╭──
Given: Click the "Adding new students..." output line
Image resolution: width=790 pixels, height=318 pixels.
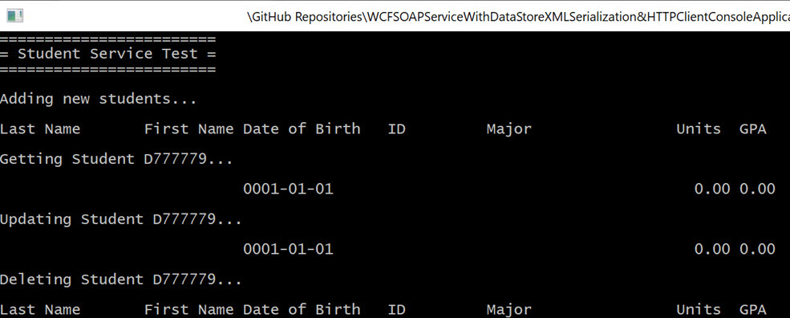Looking at the screenshot, I should pyautogui.click(x=98, y=99).
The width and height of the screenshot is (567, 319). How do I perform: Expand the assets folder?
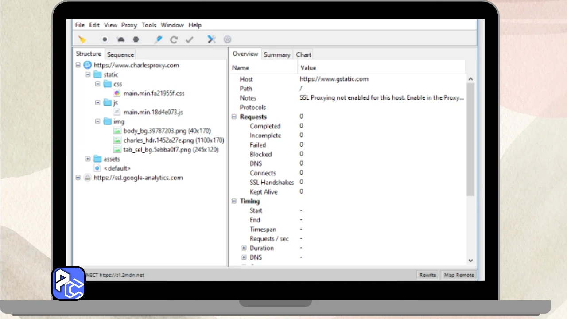88,159
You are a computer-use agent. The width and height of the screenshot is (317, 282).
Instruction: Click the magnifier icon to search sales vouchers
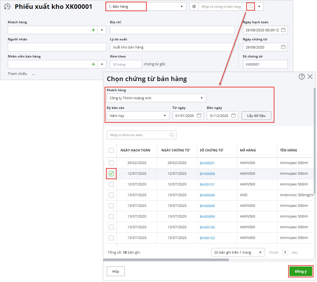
╰──
--- Task statement ---
Exclude all images, then retype the records above without alteration.

--- Result of this exercise ---
Given: Click the "Adding new students..." output line
Image resolution: width=790 pixels, height=318 pixels.
Looking at the screenshot, I should pyautogui.click(x=98, y=99).
The width and height of the screenshot is (567, 319). How do I perform: Expand the assets folder?
88,159
You are a computer-use agent. The width and height of the screenshot is (317, 282).
Instruction: Click the magnifier icon to search sales vouchers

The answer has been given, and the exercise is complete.